The formula says nothing about share price since it uses price difference, hence all it tells you that if ca. 1000 shares of anything move $0.47 against you then the loss is $500--it does not say whether you can afford to own those 1000 shares.

For example, you could easily afford 1000 $5 shares, for which a movement of 47 cents amounts to a huge 9% change in share price, but not 1000 $500 shares for which a 47 cent change amounts to change of 0.09%, even though in both cases you would be down $500 if share price moved $0.47 in the wrong direction.

On the face of it, given a $50,000 account, an arbitrary 1% risk & the 47 cent stop constraint the costliest stock you can afford is $50 / share.

One solution is to assign a perhaps equally arbitrary account risk based on the stop expressed as a percentage of stock price. I.e., 47 cents is about 0.68% of 68.55 (JNJ closing price), so using 0.68% rather than 1% as the risk the formula becomes

N = (S*A - commission) / (S * P) = A/P - commission / S / P.

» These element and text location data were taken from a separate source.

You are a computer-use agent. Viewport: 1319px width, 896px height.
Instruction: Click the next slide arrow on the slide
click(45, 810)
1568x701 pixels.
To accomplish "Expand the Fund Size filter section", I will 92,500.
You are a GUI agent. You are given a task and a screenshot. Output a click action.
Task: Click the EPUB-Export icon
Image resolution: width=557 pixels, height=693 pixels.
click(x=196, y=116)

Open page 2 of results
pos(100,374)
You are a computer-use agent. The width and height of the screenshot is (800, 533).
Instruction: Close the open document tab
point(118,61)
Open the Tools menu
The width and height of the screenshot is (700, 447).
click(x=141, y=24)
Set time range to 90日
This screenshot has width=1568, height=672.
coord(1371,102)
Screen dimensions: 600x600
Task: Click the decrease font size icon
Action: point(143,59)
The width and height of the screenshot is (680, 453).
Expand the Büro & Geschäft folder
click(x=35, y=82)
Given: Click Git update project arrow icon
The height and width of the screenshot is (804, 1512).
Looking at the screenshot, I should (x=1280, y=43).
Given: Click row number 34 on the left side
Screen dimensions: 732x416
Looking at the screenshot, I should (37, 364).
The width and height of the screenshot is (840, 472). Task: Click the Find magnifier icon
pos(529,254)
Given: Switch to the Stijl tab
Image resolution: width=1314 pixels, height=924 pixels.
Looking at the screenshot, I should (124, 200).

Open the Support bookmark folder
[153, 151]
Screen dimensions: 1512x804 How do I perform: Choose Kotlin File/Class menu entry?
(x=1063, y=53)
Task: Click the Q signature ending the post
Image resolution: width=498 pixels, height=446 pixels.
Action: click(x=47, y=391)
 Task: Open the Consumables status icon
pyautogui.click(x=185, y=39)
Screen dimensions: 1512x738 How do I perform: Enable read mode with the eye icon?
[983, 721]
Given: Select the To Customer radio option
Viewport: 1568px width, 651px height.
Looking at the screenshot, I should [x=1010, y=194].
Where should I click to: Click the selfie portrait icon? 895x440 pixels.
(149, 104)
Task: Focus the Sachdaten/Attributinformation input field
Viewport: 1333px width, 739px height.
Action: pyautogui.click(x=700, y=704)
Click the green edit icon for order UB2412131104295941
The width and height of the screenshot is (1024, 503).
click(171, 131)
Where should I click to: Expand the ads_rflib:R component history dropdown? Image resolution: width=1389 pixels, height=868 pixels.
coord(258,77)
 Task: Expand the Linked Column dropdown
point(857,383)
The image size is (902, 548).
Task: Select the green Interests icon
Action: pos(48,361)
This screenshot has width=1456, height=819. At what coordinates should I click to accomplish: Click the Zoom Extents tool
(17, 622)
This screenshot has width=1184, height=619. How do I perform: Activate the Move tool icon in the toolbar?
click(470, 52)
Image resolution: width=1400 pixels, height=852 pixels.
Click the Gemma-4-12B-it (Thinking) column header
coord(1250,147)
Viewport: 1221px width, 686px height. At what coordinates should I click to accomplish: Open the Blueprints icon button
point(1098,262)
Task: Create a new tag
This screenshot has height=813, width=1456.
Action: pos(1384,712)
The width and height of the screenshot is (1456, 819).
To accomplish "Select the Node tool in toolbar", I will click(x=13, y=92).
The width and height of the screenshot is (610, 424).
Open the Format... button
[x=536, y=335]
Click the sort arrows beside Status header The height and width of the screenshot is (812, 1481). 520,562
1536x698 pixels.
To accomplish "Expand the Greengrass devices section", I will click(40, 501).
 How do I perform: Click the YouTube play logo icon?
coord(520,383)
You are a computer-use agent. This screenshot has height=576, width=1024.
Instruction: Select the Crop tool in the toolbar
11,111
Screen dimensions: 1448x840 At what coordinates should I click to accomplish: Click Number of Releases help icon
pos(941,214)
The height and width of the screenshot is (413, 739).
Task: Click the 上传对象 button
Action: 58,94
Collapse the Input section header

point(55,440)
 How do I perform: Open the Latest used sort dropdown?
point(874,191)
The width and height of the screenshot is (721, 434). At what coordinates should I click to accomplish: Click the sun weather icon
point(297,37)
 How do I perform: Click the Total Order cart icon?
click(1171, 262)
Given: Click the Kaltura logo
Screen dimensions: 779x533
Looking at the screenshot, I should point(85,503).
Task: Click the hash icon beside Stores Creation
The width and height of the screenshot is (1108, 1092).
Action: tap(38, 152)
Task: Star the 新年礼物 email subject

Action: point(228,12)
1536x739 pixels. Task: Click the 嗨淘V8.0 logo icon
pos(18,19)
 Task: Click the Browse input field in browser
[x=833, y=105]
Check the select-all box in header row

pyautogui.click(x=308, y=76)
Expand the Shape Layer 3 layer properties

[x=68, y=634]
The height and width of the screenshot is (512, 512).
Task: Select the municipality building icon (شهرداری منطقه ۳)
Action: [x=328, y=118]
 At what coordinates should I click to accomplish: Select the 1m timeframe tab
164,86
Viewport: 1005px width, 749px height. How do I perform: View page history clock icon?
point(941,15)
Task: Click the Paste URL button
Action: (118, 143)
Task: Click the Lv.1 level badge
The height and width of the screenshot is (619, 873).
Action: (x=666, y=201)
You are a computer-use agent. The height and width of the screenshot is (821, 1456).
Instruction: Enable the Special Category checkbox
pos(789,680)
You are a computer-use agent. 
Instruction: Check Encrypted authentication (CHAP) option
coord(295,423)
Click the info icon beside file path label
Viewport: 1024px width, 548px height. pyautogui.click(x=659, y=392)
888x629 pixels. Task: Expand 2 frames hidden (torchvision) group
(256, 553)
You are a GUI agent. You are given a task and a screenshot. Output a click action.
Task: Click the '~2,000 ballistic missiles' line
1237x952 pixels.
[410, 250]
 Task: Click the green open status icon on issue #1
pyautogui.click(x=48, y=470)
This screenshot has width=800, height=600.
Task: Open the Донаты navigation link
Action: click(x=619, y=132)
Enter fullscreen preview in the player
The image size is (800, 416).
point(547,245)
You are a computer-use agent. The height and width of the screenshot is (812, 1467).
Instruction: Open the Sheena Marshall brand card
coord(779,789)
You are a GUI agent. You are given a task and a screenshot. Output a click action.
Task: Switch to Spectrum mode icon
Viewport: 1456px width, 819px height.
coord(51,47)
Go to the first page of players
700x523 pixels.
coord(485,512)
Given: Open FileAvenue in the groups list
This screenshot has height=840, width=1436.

S = stop as a percentage of share price expressed as a decimal (i.e., 0.68% = 0.0068)
A = account size = 50000
P = share price

so that for JNJ and a $50,000 account

N = (0.0068 * 50000 - 4.95) / .47 = ca. 700 shares (total cost 700 * 68.55 = $47985).

In other words, when the stop as a percentage of price approximates the account risk percentage, simply divide your account size by the price per share to determine the number of shares :-/

Last edited by bnichols; September 18th, 2012 at 11:15 PM.